Image classification implies the imposition of nominal scale informational categories onto the spectral response patterns captured by a multi-spectral data set. The nature of the classification system selected to relate spectral properties of a pixel to a specific informational class, such as a land cover type, is a significant aspect of this problem, as is the methodology used to perform classification and the specific classifier employed to direct the assignment of pixels to classes. Questions concerning the spectral, radiometric, and /Spatial resolution of the sensor platform involved, the presence and generation of mixed pixels, and the computational efficiency of the algorithm selected to perform classification are factors that commonly frustrate the classification process, contributing error and uncertainty to the results. While these limitations are well known to the remote sensing community and have encouraged a wealth of research to improved these methodological and technical shortcomings, an often overlooked issue relates to the meaning and linguistic clarity of the nominal categories comprising the classification system and the inexactness introduced as a function of language.

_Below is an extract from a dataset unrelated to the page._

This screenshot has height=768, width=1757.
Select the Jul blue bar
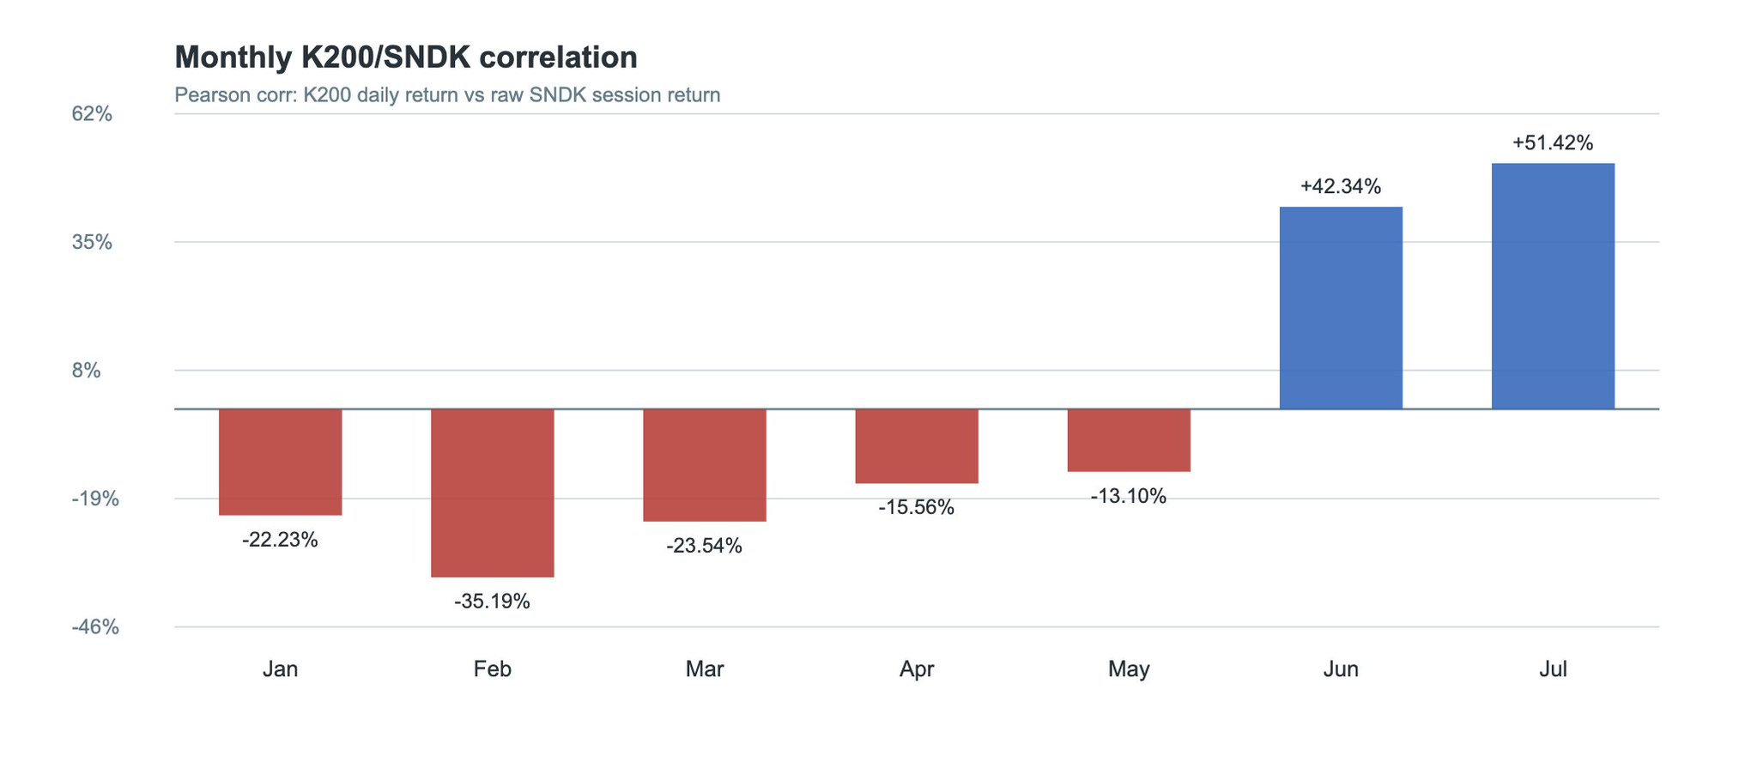point(1553,286)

When focus shifts to the system of classification in use and the meanings assigned to the various categories that make up its structure, the classification problem expands to include consideration of how well the informational categories fit not only the image but the physical and cultural context the image reflects. In this context, the classification problem simplifies to the question of how representative the linguistic variables forming the system are with respect to the nature of the land surface defined by the scene.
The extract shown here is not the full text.